By the official count, nearly 40 million people are unemployed among a
total population of more than 225 million. Some citizens long for a
return to the stability of dictatorship, and others advocate a
government based on conservative Islam. But many observers believe that
for now, graft is what makes the country run.
Much of the illegal logging is carried out by large concerns in cahoots
with officials in government and the military.

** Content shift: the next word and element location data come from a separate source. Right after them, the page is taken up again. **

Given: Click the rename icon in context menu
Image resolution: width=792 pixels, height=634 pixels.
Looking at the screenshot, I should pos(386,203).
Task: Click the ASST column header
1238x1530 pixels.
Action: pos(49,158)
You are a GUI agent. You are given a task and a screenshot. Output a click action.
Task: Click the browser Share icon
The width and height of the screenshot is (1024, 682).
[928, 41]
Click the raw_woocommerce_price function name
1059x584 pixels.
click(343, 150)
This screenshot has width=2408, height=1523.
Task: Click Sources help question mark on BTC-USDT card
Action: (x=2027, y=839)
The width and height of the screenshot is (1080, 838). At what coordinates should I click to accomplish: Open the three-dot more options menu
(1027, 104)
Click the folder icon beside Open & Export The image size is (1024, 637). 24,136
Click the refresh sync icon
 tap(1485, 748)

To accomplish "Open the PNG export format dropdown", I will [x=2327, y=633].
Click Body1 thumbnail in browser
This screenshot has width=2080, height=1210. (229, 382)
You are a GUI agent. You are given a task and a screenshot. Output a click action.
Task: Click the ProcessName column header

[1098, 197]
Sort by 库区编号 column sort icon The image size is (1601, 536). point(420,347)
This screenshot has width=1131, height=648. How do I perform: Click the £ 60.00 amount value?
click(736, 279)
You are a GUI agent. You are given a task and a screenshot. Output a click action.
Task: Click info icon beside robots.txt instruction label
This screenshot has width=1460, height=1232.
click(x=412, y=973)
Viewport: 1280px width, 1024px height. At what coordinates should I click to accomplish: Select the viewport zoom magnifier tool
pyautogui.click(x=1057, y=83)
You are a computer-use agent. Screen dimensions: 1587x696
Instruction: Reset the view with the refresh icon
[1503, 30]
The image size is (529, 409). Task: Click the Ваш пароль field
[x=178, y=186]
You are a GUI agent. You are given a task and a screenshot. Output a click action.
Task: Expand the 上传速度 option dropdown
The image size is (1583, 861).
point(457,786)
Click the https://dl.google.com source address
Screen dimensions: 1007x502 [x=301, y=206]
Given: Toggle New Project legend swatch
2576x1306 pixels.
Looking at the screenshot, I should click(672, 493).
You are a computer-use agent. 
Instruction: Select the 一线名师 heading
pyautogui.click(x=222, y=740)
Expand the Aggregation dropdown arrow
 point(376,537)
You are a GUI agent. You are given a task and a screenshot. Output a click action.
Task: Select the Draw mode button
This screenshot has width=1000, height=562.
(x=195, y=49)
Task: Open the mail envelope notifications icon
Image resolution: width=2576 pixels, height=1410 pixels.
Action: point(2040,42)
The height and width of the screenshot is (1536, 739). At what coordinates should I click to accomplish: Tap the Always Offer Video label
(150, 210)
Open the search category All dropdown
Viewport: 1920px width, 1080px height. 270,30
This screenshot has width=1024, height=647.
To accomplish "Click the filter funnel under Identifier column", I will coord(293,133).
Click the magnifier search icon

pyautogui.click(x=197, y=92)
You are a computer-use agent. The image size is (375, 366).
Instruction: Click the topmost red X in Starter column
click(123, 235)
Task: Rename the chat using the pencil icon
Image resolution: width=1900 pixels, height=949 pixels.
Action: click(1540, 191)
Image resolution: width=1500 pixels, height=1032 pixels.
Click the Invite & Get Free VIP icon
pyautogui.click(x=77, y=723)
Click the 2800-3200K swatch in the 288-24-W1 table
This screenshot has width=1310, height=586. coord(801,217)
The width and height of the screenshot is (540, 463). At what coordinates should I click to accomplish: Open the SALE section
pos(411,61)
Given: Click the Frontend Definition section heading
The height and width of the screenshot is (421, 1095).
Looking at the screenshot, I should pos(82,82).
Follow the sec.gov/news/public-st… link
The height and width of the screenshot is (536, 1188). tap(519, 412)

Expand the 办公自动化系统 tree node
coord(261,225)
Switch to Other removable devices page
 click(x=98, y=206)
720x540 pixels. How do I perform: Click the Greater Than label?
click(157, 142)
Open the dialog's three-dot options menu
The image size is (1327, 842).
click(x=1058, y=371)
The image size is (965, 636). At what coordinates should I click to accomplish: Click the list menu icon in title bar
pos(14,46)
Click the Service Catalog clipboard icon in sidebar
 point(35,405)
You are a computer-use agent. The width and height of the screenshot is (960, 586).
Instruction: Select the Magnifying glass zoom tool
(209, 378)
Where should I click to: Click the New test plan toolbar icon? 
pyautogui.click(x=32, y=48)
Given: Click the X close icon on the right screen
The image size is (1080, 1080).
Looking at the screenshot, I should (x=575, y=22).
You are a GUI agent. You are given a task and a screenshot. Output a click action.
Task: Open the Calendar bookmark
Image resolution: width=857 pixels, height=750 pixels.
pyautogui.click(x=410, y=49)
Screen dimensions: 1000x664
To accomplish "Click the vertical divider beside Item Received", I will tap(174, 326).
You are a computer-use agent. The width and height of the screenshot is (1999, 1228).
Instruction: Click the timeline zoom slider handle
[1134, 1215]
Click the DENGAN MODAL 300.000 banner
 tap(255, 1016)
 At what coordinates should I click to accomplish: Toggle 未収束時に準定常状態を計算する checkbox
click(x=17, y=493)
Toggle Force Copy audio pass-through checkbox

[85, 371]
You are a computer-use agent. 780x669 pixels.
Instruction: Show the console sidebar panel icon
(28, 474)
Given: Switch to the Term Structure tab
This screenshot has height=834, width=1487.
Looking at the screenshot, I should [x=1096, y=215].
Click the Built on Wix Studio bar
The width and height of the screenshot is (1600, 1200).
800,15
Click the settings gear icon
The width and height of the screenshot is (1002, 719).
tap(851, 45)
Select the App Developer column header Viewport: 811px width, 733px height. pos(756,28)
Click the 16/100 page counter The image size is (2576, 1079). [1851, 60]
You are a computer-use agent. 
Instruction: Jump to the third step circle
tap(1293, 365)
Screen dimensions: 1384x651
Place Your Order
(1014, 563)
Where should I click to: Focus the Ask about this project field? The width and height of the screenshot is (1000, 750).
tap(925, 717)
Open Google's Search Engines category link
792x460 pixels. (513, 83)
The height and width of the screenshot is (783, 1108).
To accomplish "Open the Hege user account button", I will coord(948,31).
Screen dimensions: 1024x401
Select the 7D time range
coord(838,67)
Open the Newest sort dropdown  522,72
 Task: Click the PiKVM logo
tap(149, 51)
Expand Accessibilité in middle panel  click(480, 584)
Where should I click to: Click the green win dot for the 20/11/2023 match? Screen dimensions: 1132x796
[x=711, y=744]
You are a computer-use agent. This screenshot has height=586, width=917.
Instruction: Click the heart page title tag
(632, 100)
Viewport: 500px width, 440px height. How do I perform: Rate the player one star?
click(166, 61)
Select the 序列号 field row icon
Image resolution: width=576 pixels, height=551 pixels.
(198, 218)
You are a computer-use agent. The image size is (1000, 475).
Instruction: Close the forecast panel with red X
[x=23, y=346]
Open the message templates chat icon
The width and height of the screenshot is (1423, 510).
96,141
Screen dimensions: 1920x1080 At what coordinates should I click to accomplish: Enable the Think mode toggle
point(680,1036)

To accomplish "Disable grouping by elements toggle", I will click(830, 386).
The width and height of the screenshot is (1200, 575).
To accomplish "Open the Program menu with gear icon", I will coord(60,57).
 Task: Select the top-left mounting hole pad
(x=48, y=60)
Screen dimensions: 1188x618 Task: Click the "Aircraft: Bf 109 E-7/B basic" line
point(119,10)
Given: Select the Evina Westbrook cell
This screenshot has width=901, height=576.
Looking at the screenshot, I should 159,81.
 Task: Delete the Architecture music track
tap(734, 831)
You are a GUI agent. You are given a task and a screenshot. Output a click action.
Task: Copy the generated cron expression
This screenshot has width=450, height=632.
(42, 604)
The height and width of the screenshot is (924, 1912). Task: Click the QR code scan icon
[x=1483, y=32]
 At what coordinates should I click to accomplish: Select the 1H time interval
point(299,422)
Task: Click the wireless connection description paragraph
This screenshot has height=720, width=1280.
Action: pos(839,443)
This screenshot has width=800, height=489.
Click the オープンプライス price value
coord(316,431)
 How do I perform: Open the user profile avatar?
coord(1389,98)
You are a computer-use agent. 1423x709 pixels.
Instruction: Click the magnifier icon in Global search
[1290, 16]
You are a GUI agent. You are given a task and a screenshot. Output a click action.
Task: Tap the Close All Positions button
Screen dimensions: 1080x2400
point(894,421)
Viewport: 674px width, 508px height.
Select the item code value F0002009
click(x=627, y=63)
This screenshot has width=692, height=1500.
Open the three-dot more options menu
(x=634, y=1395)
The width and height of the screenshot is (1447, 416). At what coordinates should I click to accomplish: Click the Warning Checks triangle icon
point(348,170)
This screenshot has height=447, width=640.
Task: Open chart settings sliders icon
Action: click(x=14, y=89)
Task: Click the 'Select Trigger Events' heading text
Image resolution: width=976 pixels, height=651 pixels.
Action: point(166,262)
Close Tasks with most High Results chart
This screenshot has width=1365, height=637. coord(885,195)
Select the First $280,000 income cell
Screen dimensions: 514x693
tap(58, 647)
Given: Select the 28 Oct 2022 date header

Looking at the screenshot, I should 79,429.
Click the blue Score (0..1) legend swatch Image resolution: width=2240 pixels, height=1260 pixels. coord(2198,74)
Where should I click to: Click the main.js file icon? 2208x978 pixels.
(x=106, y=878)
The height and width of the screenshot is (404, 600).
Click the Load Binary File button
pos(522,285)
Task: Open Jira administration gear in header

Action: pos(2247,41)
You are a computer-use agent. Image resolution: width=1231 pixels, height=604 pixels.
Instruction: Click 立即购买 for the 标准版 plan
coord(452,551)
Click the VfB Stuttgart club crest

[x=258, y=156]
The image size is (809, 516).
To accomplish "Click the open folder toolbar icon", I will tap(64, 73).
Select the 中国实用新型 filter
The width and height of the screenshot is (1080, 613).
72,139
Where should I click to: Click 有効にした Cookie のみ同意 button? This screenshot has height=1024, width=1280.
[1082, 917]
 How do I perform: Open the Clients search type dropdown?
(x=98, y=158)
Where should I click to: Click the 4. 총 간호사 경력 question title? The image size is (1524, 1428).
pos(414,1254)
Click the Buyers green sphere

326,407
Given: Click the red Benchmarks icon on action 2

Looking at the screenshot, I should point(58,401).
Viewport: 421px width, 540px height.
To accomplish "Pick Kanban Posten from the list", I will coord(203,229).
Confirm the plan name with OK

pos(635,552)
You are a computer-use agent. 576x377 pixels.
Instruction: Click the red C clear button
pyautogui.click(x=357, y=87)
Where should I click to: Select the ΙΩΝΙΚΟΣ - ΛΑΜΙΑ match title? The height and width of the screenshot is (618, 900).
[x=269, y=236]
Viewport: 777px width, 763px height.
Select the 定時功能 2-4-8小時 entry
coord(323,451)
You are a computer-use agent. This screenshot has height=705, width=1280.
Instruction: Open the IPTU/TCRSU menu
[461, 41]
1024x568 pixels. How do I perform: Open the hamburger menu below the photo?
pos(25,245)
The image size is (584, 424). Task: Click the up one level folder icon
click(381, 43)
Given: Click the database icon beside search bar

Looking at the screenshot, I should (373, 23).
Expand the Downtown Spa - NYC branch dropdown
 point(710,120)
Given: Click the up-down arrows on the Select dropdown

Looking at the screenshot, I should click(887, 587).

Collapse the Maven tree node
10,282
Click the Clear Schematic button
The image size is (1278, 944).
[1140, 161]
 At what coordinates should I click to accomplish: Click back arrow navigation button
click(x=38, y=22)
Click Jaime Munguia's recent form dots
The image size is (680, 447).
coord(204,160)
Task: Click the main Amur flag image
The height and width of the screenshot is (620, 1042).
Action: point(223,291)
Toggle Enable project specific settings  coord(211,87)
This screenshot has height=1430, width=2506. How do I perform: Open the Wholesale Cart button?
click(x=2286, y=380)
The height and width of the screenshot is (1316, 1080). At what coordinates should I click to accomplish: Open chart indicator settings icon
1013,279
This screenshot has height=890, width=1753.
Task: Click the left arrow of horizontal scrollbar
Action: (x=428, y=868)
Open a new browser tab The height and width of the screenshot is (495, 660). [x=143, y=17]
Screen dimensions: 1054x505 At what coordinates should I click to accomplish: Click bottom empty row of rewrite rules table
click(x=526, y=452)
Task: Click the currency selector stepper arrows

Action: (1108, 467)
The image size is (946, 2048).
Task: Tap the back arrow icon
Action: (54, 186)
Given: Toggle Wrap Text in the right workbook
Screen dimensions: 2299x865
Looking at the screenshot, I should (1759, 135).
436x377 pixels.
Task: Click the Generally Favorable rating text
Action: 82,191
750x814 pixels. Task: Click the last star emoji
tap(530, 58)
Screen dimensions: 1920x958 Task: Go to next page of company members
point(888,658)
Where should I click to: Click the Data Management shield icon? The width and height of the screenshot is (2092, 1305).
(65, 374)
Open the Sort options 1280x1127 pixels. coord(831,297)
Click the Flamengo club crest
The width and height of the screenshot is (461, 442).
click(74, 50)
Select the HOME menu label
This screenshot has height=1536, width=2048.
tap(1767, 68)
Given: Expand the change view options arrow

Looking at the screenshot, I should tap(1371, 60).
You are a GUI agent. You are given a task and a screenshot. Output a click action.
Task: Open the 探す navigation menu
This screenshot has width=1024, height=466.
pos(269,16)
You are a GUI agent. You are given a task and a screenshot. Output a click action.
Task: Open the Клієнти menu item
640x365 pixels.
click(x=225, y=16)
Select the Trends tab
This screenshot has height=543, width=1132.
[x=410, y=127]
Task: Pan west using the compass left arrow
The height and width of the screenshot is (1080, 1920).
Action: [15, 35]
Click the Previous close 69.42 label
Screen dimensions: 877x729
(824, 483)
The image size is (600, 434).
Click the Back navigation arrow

Officials accept cash to issue permits or to look the other way as
log-laden trucks rumble down the highways. Despite a ban on the export
of raw logs from Indonesia, dozens of ships with timber cargo sail daily
to Malaysia, Singapore, and other Southeast Asian countries with no
questions asked. By some estimates, Indonesia is losing $1 billion a
year in tax revenue from the trade.
"Illegal logging is not just a few people with a few chain saws,"
said
Mike Griffiths, who helps manage the Leuser conservation area in
northern Sumatra. "It is backed by people with money and power."
Some of Sumatra's heaviest logging is in the central province of Riau,
where huge swaths of forest have been cleared for palm oil plantations.
For centuries, people and tigers lived in the area with few conflicts.
But as logging accelerated in 1999, tigers began coming into villages
looking for food.
Since 2001, tigers have killed at least six people near the coastal town
of Dumai and possibly as many as 30, authorities say. Many of the
victims were illegal loggers whose deaths were not officially reported.
"It seems that tigers attack humans to eat them," said Jusman, head
of
the Dumai forest police. "Most of the tigers we catch are thin. I think
it's because they cannot find their usual food."